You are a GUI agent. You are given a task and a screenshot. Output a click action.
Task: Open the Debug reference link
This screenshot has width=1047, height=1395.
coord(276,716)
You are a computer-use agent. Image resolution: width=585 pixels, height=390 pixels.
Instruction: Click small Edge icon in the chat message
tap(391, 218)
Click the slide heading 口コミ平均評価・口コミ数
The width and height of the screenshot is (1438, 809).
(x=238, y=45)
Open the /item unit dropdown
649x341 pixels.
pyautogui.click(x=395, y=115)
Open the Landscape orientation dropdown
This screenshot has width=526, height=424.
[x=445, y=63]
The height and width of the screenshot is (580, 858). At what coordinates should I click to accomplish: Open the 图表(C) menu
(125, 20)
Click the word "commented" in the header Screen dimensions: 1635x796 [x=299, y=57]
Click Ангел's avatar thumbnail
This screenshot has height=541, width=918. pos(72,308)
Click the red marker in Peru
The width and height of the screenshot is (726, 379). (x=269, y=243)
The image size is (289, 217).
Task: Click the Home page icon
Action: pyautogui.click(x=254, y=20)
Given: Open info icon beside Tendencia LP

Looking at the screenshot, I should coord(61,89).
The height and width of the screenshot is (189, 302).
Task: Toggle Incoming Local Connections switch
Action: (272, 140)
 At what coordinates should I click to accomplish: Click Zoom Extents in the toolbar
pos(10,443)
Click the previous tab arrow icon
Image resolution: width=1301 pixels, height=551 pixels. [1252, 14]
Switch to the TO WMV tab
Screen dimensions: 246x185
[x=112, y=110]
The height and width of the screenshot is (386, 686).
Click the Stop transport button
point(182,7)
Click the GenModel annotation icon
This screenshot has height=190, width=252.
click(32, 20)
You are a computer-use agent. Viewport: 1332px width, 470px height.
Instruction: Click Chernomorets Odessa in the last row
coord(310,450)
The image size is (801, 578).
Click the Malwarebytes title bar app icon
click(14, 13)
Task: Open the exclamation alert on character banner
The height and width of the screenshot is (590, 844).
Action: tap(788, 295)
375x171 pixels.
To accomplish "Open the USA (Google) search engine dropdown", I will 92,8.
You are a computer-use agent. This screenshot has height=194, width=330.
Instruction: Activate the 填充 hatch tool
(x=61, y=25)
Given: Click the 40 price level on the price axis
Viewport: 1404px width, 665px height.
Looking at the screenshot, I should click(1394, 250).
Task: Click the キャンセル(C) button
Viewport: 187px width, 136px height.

* * * * * * *

ACTIVITY.
Using the entries above, work out how many lines contain the string "computer". Respond with that number alone.

RESPONSE FOR THIS EXERCISE.
3